**EXERCISE INSTRUCTIONS**
The expected answer is the set of lines in the data below between the line holding "has height=500, width=888." and the line holding "Select First Name from the list", inclusive, written out exactly.

START SUPPLIED ENTRIES

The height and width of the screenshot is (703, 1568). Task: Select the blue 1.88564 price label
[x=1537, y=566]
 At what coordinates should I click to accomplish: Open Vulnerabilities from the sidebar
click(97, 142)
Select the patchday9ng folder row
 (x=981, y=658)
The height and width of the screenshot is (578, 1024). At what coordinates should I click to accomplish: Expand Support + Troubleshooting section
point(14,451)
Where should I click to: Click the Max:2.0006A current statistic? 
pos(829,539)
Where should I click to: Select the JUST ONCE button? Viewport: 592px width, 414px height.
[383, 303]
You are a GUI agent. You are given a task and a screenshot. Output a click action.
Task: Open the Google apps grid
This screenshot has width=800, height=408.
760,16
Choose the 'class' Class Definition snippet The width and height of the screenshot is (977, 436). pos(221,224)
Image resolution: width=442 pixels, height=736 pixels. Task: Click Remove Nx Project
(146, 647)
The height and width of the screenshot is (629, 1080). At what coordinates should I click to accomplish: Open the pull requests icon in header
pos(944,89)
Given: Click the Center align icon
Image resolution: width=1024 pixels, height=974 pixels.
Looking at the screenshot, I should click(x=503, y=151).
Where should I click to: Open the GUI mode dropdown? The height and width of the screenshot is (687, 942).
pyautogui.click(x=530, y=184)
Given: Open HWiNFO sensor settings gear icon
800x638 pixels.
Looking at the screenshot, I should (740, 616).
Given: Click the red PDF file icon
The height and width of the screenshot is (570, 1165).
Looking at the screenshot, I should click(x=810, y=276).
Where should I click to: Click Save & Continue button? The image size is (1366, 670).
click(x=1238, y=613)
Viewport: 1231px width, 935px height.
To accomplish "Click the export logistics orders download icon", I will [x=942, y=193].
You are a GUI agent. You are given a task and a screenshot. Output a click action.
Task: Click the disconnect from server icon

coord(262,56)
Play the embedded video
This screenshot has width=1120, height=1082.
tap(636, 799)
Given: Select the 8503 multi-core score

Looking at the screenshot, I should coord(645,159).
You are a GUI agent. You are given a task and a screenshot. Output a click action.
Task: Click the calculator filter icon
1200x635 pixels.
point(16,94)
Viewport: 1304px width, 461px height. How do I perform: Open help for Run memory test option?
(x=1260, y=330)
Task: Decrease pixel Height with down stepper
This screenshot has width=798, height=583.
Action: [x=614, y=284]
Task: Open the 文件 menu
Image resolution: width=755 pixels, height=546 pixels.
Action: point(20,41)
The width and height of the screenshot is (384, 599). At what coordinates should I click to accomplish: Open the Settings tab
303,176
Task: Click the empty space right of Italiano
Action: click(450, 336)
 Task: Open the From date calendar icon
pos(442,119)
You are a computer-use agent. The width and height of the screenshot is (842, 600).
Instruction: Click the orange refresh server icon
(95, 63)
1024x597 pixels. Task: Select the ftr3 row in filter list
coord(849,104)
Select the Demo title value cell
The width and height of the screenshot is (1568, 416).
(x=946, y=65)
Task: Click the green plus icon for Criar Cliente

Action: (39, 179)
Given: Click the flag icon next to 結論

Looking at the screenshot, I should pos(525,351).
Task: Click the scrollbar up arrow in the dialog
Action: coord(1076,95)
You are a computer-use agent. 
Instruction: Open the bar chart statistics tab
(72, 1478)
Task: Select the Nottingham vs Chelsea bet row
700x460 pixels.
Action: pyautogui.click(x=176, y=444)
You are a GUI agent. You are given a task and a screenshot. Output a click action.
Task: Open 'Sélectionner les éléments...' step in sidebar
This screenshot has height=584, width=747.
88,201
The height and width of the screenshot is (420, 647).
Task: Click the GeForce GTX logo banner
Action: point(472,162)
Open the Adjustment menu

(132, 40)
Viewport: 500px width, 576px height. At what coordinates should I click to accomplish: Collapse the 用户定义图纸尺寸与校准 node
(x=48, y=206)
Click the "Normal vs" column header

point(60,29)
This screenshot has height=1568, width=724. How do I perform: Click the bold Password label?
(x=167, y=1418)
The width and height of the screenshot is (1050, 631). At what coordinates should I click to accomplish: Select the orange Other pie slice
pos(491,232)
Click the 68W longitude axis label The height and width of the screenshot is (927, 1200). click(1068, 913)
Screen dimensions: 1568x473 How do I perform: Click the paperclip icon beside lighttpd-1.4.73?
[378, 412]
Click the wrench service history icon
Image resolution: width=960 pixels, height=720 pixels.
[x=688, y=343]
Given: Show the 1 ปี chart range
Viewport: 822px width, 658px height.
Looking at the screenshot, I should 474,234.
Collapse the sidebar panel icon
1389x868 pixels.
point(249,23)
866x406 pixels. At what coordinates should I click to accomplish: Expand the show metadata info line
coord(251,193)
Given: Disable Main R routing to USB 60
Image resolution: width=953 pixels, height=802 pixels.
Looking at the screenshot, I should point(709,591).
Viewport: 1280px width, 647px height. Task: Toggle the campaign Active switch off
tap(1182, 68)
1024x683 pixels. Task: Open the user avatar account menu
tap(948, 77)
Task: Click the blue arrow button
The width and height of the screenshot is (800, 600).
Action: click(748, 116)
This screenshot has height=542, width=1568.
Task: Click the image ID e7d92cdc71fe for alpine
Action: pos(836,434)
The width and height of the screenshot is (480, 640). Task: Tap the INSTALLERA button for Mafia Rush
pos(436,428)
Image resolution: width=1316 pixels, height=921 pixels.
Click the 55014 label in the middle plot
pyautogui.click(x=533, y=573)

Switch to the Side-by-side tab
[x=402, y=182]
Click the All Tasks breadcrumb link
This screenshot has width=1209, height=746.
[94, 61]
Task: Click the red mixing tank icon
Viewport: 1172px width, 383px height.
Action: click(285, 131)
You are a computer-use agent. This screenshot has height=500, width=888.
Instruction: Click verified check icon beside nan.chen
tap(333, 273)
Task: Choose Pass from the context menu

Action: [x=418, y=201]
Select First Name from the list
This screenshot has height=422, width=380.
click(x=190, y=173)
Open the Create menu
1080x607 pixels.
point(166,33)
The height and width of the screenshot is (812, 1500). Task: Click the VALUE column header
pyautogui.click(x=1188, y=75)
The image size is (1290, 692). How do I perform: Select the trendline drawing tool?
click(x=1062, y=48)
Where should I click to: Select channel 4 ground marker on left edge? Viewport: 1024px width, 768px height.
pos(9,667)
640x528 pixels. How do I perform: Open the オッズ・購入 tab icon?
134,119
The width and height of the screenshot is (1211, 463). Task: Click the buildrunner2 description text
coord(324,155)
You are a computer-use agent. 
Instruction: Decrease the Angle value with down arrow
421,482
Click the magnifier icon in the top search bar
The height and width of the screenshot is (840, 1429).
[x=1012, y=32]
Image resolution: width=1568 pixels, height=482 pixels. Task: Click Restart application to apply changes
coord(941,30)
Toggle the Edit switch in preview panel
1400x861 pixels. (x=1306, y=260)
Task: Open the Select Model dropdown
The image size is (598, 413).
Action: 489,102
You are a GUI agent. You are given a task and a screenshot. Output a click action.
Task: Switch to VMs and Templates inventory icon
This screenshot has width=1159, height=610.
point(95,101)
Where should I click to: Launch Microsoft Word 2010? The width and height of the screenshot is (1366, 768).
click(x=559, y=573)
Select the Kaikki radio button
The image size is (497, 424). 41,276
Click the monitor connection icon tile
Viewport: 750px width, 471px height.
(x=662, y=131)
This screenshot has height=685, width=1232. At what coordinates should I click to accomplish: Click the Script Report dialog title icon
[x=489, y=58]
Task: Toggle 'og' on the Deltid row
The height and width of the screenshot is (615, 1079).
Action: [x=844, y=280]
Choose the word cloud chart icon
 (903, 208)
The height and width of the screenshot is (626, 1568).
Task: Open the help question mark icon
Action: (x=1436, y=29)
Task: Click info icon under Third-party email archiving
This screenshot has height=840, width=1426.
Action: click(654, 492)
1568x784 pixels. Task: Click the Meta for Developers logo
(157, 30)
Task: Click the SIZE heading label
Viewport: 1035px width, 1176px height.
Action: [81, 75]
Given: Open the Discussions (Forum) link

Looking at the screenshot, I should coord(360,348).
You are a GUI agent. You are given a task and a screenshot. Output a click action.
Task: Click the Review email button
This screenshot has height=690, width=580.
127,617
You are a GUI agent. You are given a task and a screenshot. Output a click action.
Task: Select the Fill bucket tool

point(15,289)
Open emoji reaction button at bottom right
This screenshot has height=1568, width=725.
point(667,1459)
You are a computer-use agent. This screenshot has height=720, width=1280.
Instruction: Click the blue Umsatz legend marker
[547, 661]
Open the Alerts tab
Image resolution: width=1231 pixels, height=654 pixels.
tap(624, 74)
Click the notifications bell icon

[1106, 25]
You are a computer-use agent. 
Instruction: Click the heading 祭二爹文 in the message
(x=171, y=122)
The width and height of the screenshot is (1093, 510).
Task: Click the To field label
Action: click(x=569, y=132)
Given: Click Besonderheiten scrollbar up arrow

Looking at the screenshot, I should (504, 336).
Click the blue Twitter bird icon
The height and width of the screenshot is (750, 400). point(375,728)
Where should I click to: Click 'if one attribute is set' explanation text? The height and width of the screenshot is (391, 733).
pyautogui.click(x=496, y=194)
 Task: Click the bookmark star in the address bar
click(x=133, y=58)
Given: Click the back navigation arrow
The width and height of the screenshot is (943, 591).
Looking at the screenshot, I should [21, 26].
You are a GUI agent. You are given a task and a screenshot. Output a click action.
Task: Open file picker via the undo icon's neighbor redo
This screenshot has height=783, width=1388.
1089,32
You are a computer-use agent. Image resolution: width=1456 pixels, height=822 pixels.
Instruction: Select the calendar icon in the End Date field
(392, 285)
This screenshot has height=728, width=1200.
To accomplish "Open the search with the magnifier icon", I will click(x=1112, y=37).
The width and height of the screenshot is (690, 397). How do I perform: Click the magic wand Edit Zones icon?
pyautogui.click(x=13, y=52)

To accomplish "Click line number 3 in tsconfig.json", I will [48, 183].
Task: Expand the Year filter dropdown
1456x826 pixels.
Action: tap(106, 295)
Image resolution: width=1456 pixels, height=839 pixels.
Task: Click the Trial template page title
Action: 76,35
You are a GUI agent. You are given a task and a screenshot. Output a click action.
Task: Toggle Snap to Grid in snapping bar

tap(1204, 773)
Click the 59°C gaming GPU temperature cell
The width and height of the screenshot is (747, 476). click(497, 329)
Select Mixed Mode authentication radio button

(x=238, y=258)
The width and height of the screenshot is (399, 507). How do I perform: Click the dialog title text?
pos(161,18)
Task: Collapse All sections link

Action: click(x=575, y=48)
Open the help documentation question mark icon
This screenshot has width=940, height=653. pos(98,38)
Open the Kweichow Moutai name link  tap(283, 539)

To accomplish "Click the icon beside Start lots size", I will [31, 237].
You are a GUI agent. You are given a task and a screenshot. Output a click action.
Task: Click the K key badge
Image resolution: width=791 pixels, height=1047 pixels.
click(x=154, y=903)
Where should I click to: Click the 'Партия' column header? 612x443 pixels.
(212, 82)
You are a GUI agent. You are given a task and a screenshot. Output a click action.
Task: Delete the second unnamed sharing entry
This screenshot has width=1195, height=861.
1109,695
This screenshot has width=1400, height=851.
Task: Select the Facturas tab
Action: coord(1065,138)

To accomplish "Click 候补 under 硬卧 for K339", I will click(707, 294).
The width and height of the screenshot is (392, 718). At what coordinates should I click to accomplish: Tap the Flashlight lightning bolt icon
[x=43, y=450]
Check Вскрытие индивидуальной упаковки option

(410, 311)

END SUPPLIED ENTRIES

**PROBLEM SOLUTION**
You are a computer-use agent. This screenshot has height=500, width=888.
Instruction: Click verified check icon beside nan.chen
tap(333, 273)
Task: Choose Pass from the context menu

Action: [x=418, y=201]
Select First Name from the list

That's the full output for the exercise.